___ Página

Sobre el pórtico se abre un gran balcón de planta elíptica en cuyo tímpano se encuentra un relieve de Leonardo Bistolfi con la representación de La Armonía, rodeada de los estados del alma musical: dolor, ira, alegría, paz y amor. Sobre el arco, hallamos dos grupos de esculturas que simbolizan La Música, a la izquierda, y La Inspiración, a la derecha, ambas realizadas también por Bistolfi.
            Toda la fachada se encuentra coronada por una greca que rodea el borde superior del edificio. Llaman la atención, a lo largo del perímetro del Palacio, algunos adornos tallados en forma de monos, coyotes, caballeros águila y los mascarones que representan las estaciones del año. Parte de la herrería fue diseñada por Alessandro Mazzucotelli y otra parte por Luis Romero Soto, y realizada por artistas mexicanos.

______
___ Datos mostrados

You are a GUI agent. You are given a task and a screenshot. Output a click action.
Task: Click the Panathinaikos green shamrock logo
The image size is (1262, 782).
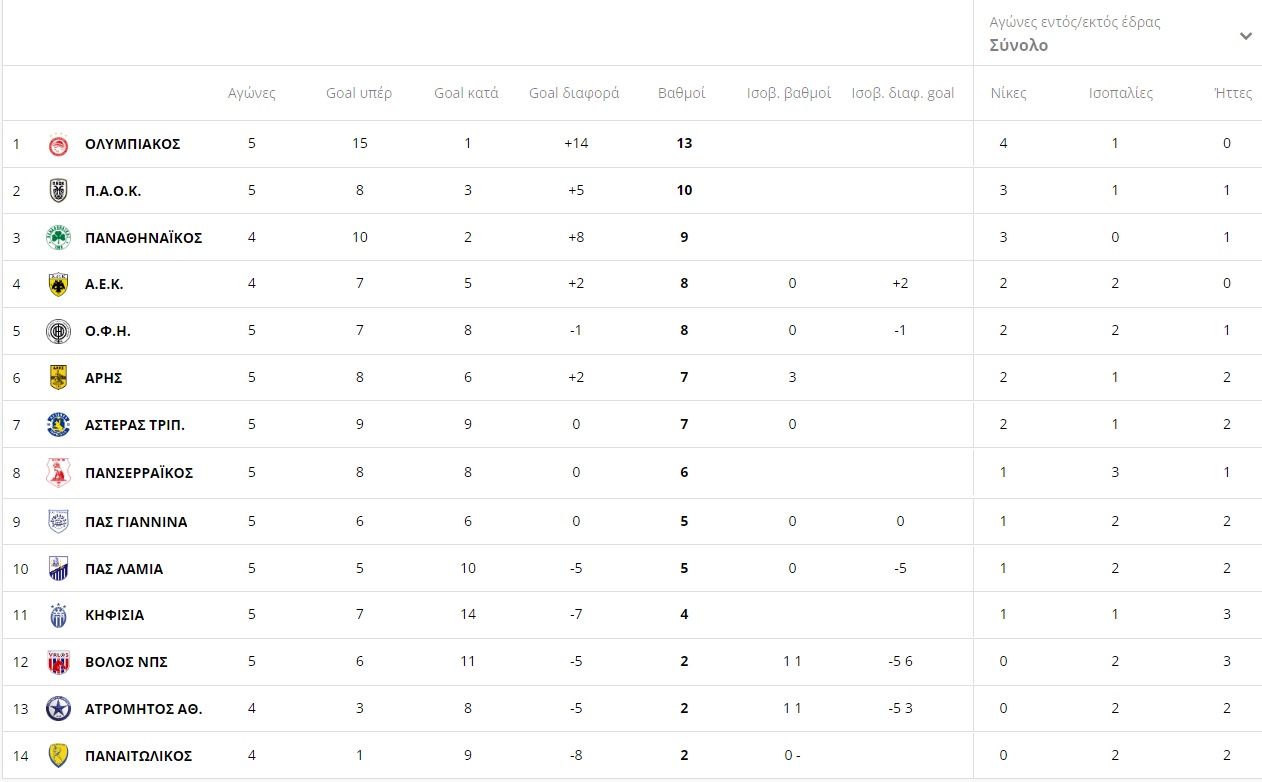pos(59,238)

______

**Tareas**:
1. Reproduce literalmente el fragmento del texto sobre la fachada del Palacio que va de "Sobre el pórtico" a "por artistas mexicanos.", ambos incluidos.
2. Resume en dos oraciones el texto sobre la fachada del Palacio.
3. Contesta estas preguntas a partir del texto sobre la fachada del Palacio.
(a) ¿Qué estados del alma musical rodean a La Armonía en el relieve?
(b) ¿Qué grupo de esculturas se encuentra a la derecha sobre el arco?
(c) ¿Qué representan los mascarones del perímetro del Palacio?

**Soluciones**:
1.
Sobre el pórtico se abre un gran balcón de planta elíptica en cuyo tímpano se encuentra un relieve de Leonardo Bistolfi con la representación de La Armonía, rodeada de los estados del alma musical: dolor, ira, alegría, paz y amor. Sobre el arco, hallamos dos grupos de esculturas que simbolizan La Música, a la izquierda, y La Inspiración, a la derecha, ambas realizadas también por Bistolfi.
            Toda la fachada se encuentra coronada por una greca que rodea el borde superior del edificio. Llaman la atención, a lo largo del perímetro del Palacio, algunos adornos tallados en forma de monos, coyotes, caballeros águila y los mascarones que representan las estaciones del año. Parte de la herrería fue diseñada por Alessandro Mazzucotelli y otra parte por Luis Romero Soto, y realizada por artistas mexicanos.

2. Sobre el pórtico hay un balcón de planta elíptica con un relieve de Leonardo Bistolfi que representa La Armonía, y sobre el arco se encuentran dos grupos escultóricos del mismo autor, La Música y La Inspiración. La fachada está coronada por una greca, el perímetro del Palacio tiene adornos tallados en forma de monos, coyotes, caballeros águila y mascarones de las estaciones, y la herrería fue diseñada por Alessandro Mazzucotelli y Luis Romero Soto y realizada por artistas mexicanos.

3.
(a) El dolor, la ira, la alegría, la paz y el amor.
(b) La Inspiración.
(c) Las estaciones del año.